U.S. ethanol exports in 2011 reached a record high partly due to Brazil's need to import more ethanol after a poor harvest of sugarcane—the feedstock for most of Brazil's ethanol—sharply decreased that country's ethanol production. U.S. ethanol exports were 133,000 barrels per day at the end of 2011 compared with about 10,000 barrels per day in early 2010.
The United States boosted its exports of ethanol, made mostly from corn, to an average of nearly 78,000 barrels per day during 2011, up 200% from 2010, according to preliminary full-year trade data from the EIA's Petroleum Supply Monthly February 2012 report. Ethanol export volumes averaged less than 10% of U.S. ethanol production, which was 910,000 barrels per day last year.

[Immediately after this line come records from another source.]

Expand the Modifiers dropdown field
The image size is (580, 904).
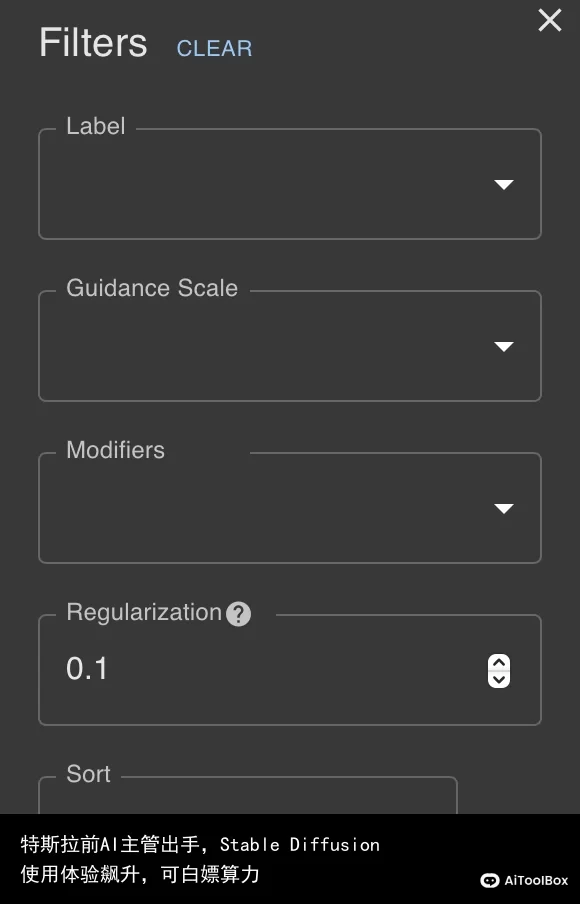click(289, 508)
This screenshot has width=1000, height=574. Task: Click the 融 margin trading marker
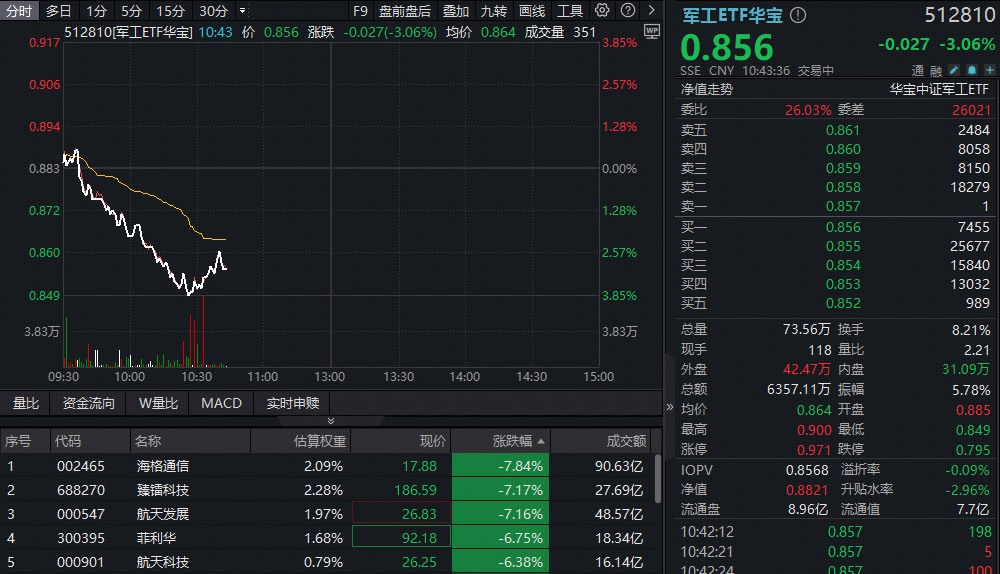coord(937,71)
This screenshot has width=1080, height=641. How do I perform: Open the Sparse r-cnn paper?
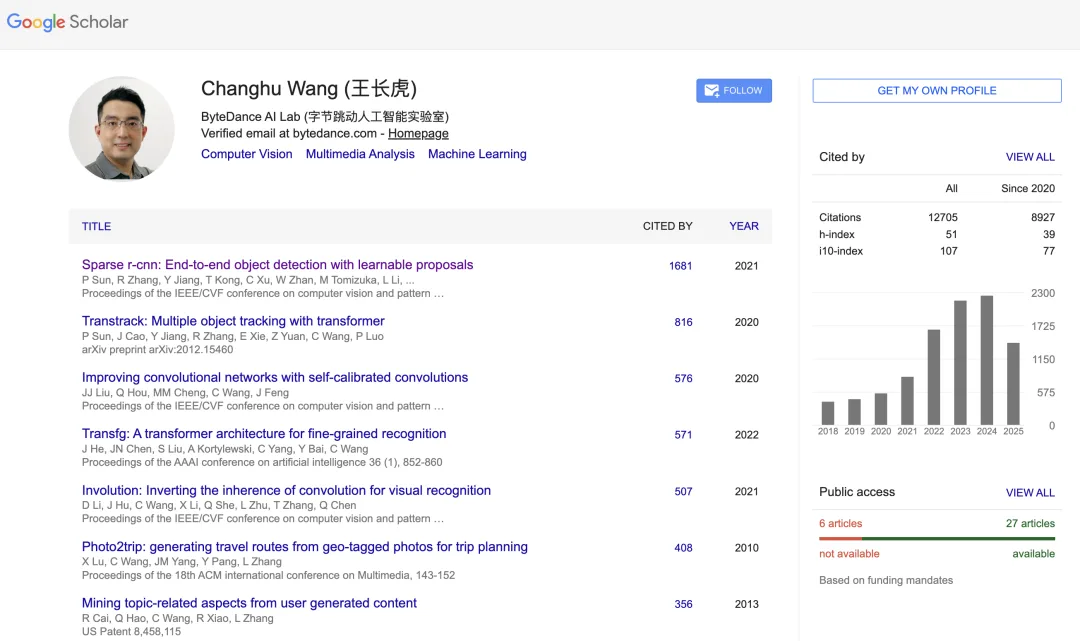(277, 264)
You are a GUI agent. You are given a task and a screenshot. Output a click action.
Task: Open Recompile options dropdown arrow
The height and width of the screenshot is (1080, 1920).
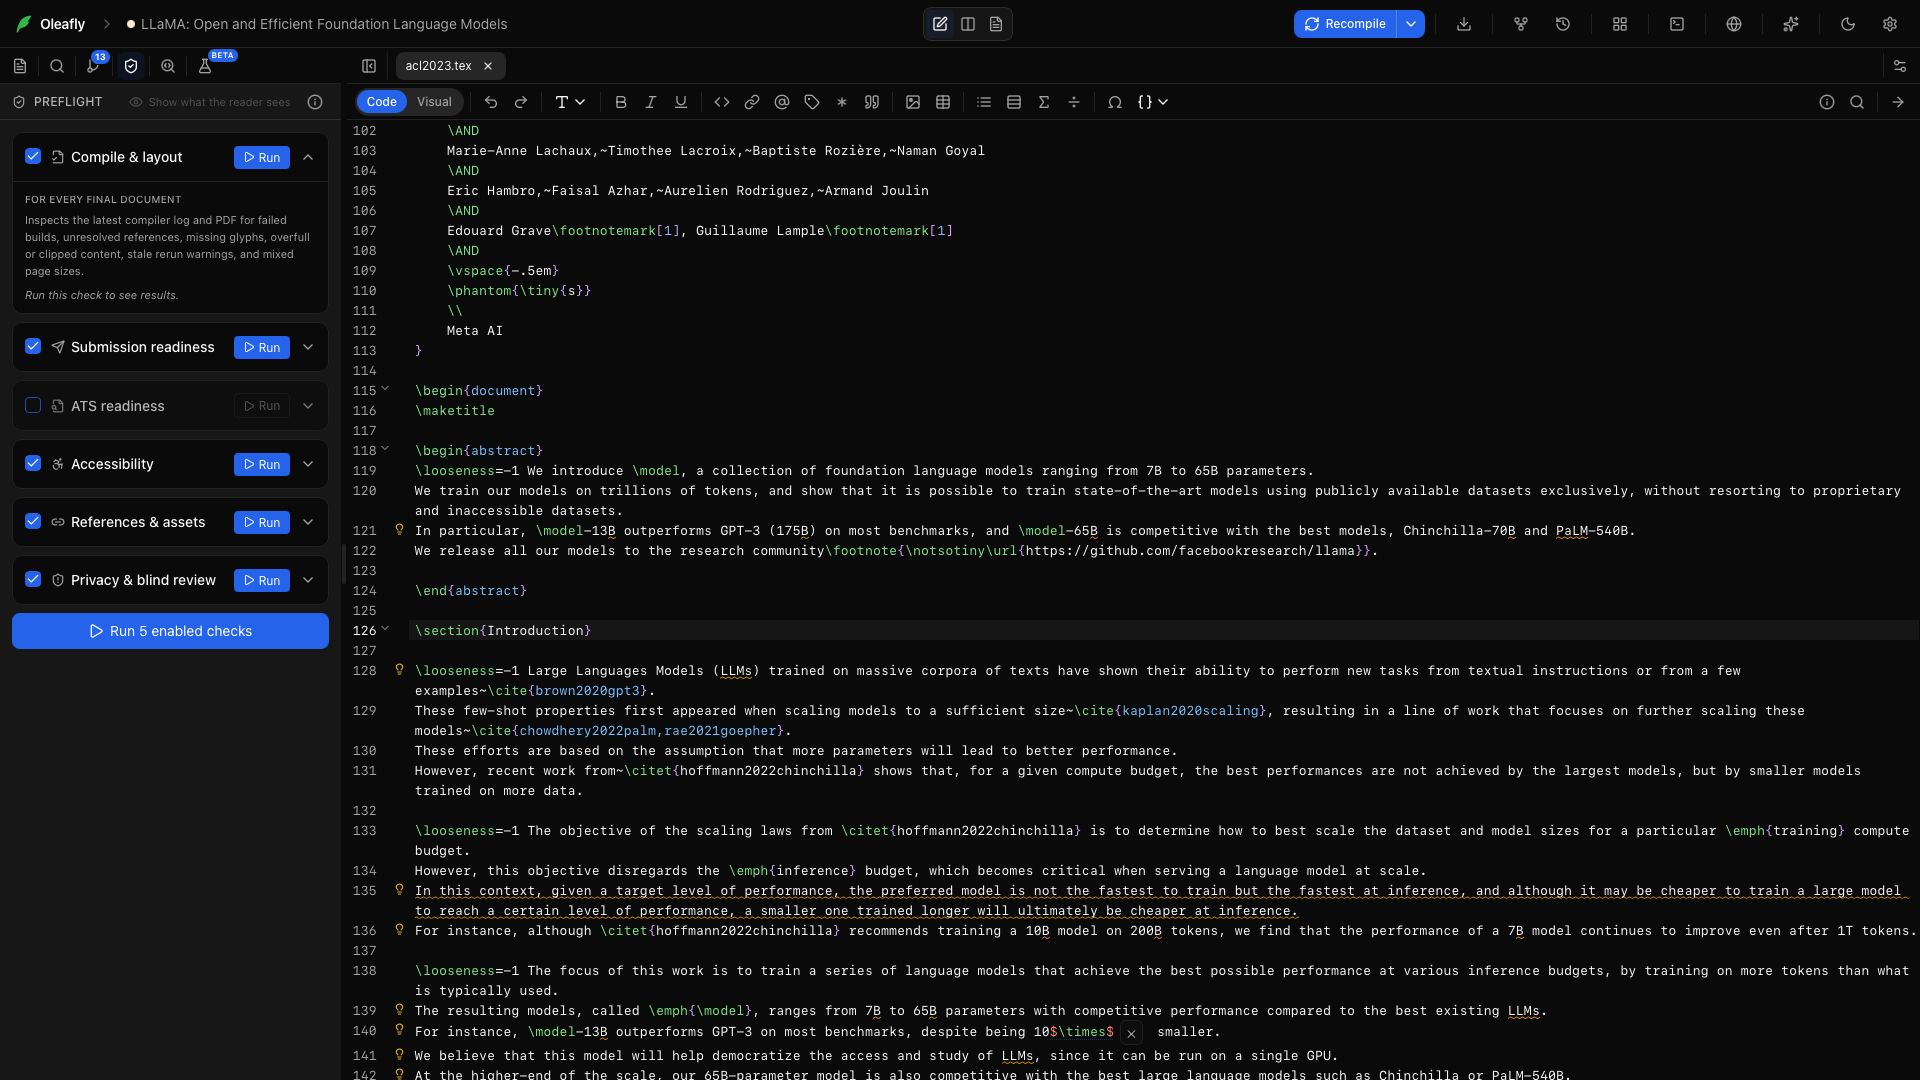point(1411,24)
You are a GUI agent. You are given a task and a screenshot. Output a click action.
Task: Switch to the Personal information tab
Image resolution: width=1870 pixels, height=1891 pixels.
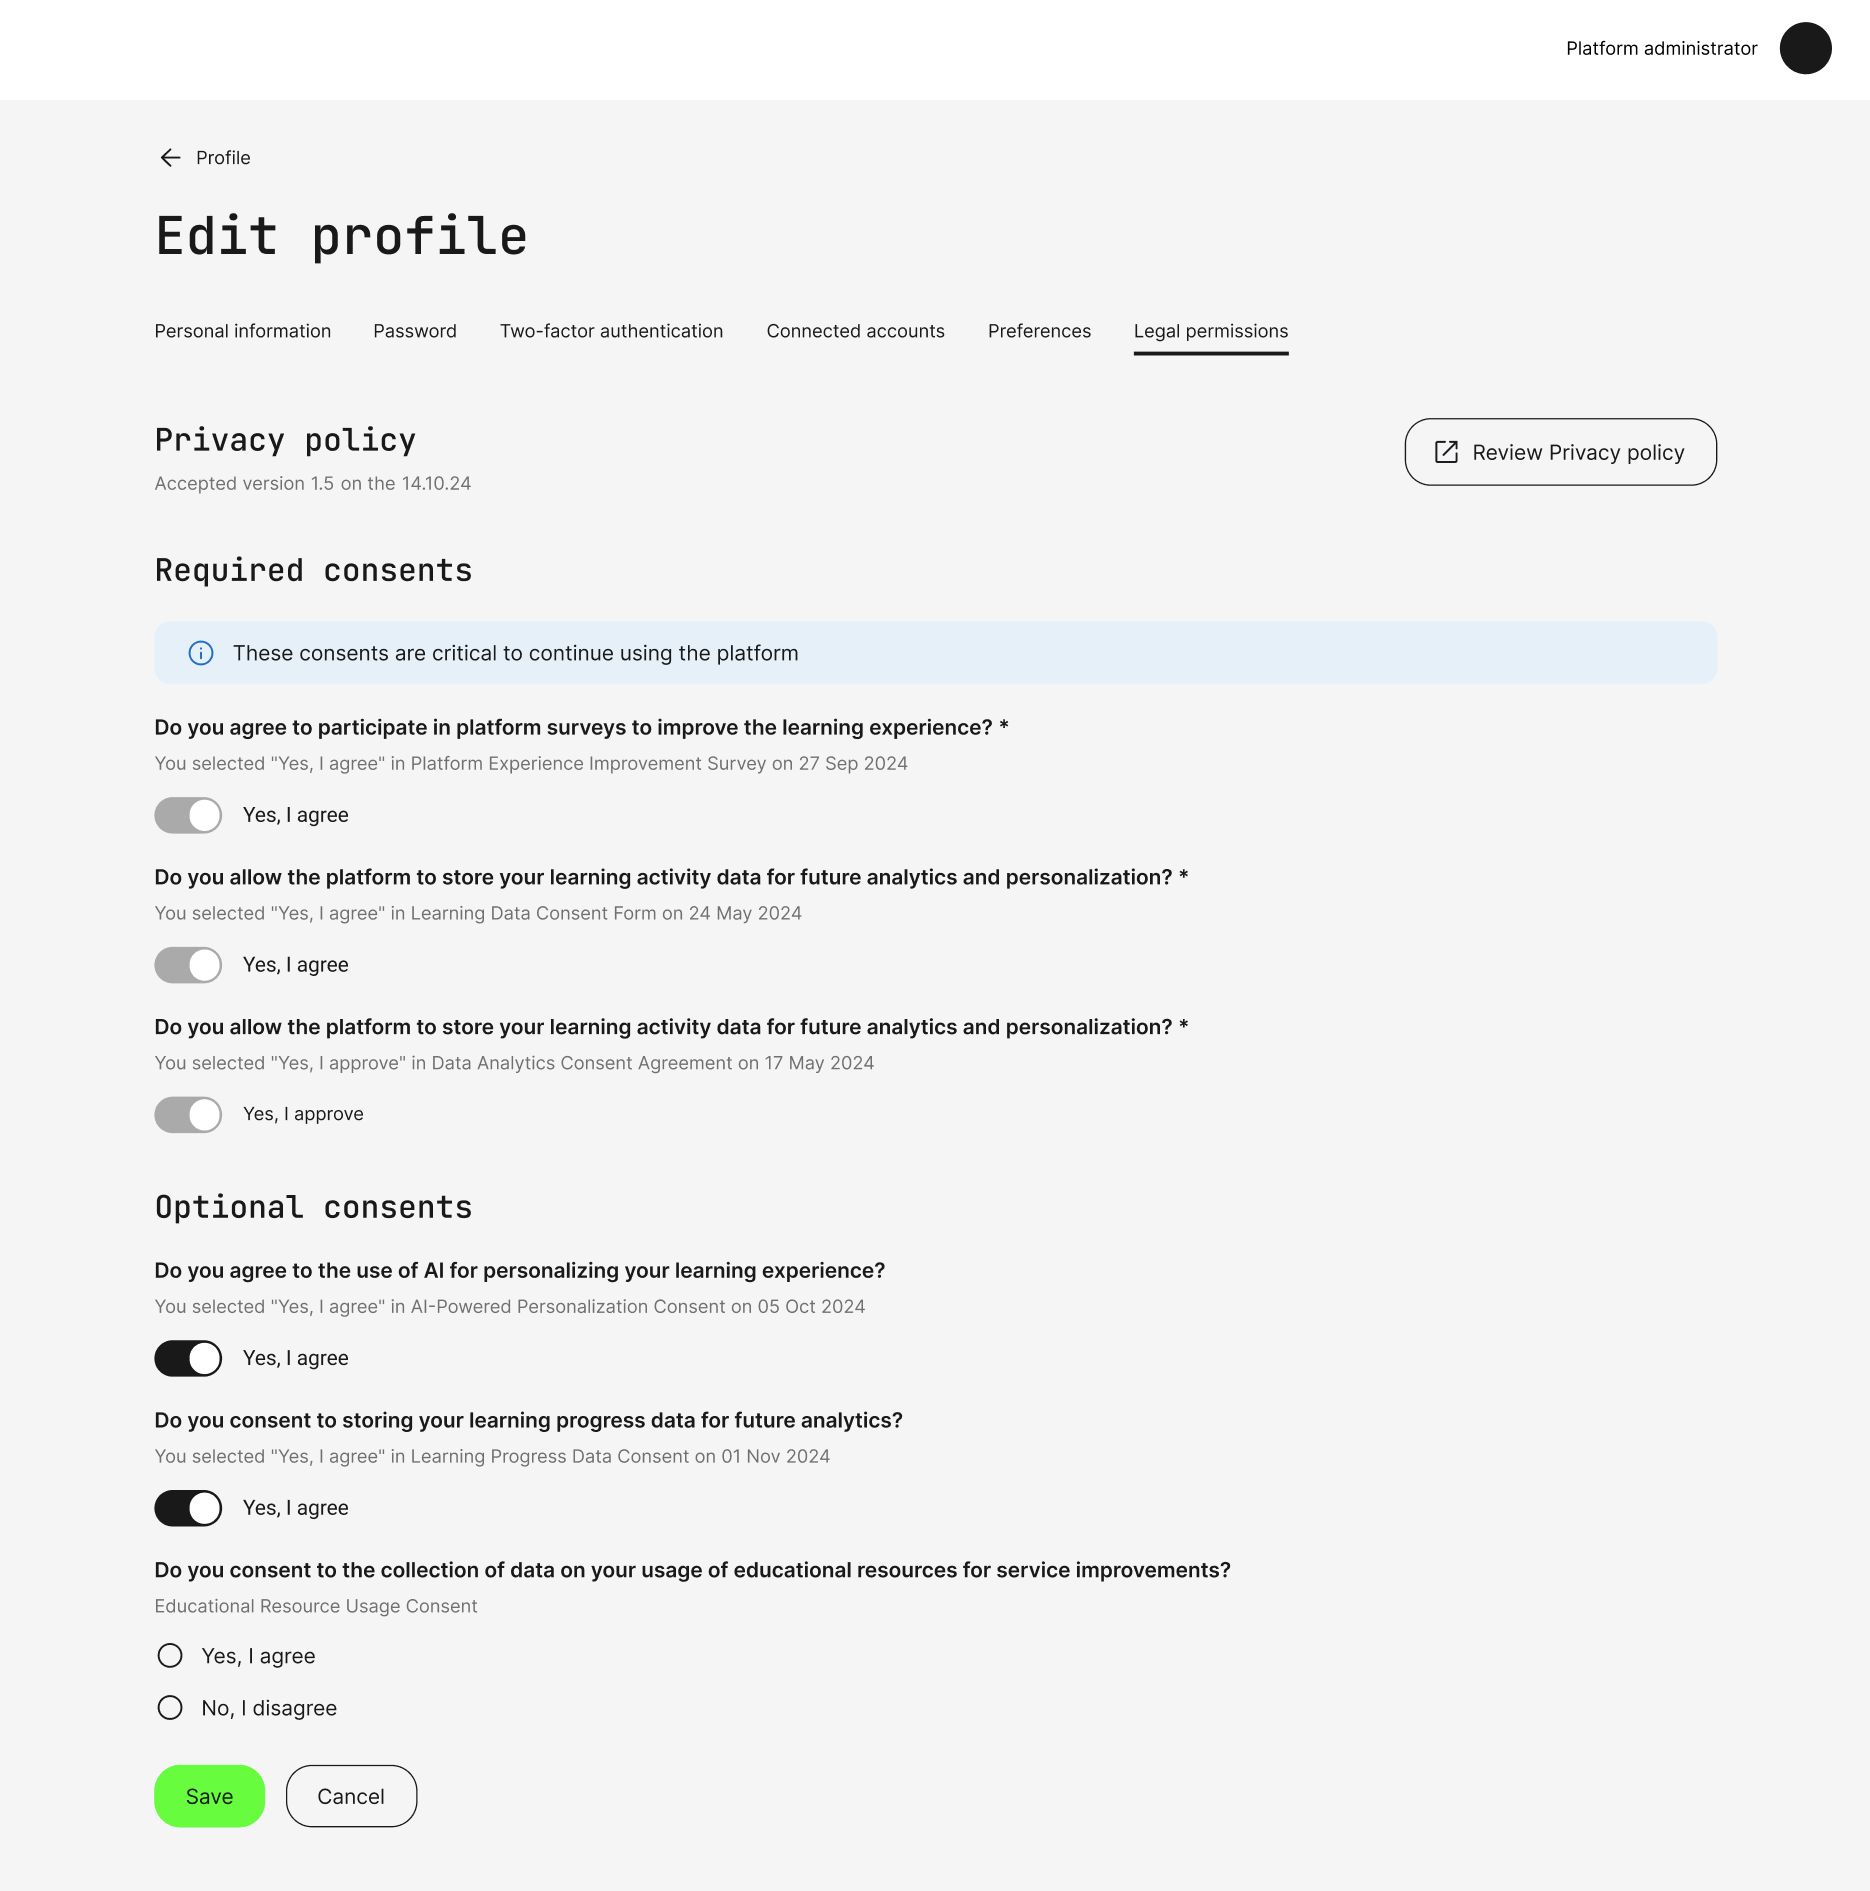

Most of those shipments went to Brazil, normally a major U.S. competitor in biofuels trade that makes its ethanol from sugar. However, Brazil faced high world sugar prices and a lower sugarcane harvest that reduced the country's ethanol production by an estimated 20% last year (see chart below), according to EIA's updated country analysis brief on Brazil's energy sector.
Brazil's government lowered the ethanol blend requirements of the volume in gasoline from 25% to 20% to help moderate demand for ethanol. Brazil's sugarcane industry association estimates the country's ethanol production will decline further in 2012.